FirstBank Nigeria Posts ₦3.4 Trillion Gross Earnings Despite Record Impairment: What It Signals About Risk, Resilience, and Responsible Banking in 2025
FirstBank Nigeria’s unaudited financial results for the year ended December 31, 2025 present a complex but instructive picture of corporate resilience in a period of sustained economic pressure. With gross earnings rising to ₦3.4 trillion, even as the Bank took a record impairment charge, the results highlight the difficult trade-offs facing systemically important financial institutions operating in today’s Nigeria.

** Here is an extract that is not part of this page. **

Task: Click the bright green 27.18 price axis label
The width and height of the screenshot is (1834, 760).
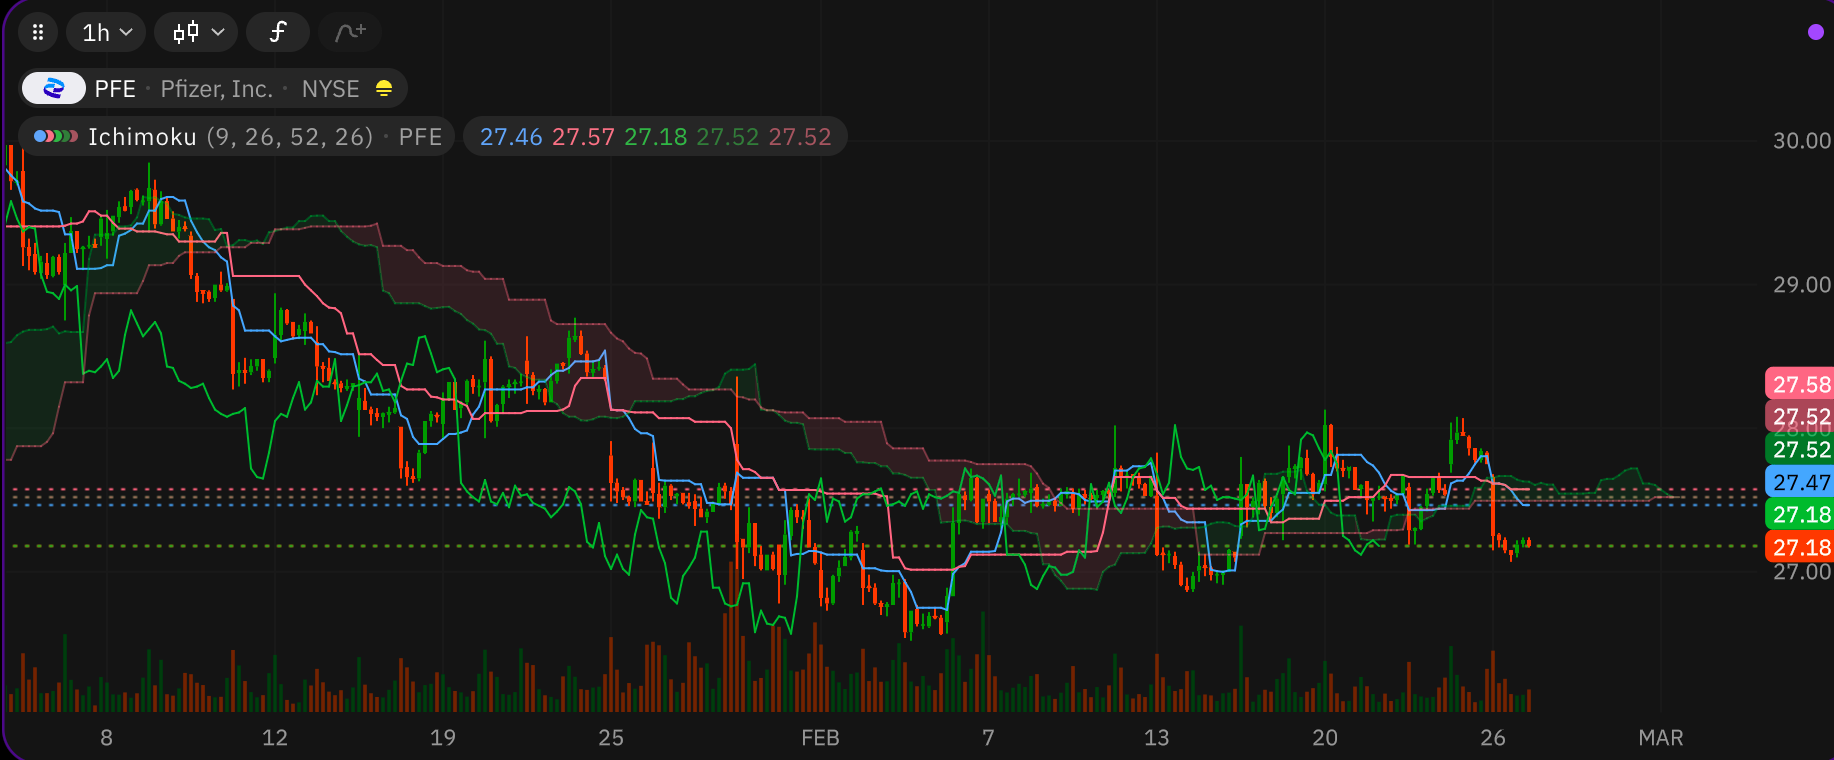Action: pyautogui.click(x=1800, y=515)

From a CSR and sustainability standpoint, this is not merely a financial story. It is a governance, risk, and accountability narrative with far-reaching implications for depositors, borrowers, regulators, and the broader economy.

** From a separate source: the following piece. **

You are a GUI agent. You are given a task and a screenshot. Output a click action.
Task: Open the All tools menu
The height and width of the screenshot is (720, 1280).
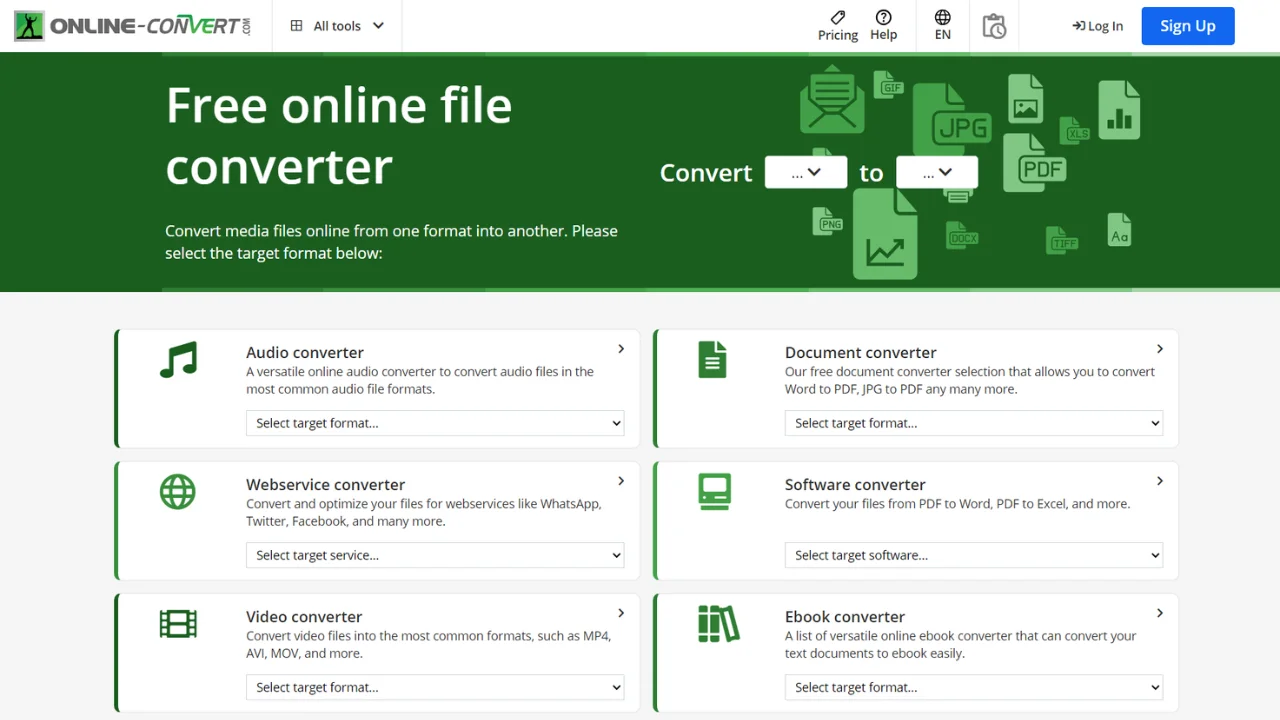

Impairment as a Governance Decision
In Nigeria’s banking sector, impairment charges often attract scrutiny and speculation. However, the size of an impairment is less instructive than the reason behind it and the timing of its recognition.
By taking a significant impairment in the same year it recorded strong topline growth, FirstBank signals a willingness to confront asset quality realities rather than defer them. In an environment marked by currency volatility, inflationary pressure, and business stress across multiple sectors, delayed recognition of credit risk would pose far greater long-term danger.
From an ESG lens, this reflects the governance pillar in action: transparent risk recognition, balance-sheet discipline, and alignment with prudential standards. Responsible banking is not defined by the absence of losses, but by how honestly risks are acknowledged and managed.
₦3.4 Trillion in Gross Earnings: Scale and Systemic Role
Growing gross earnings to ₦3.4 trillion underscores FirstBank’s scale, reach, and continued relevance in Nigeria’s financial ecosystem. As one of the country’s oldest and most systemically important banks, its performance is inseparable from broader economic activity.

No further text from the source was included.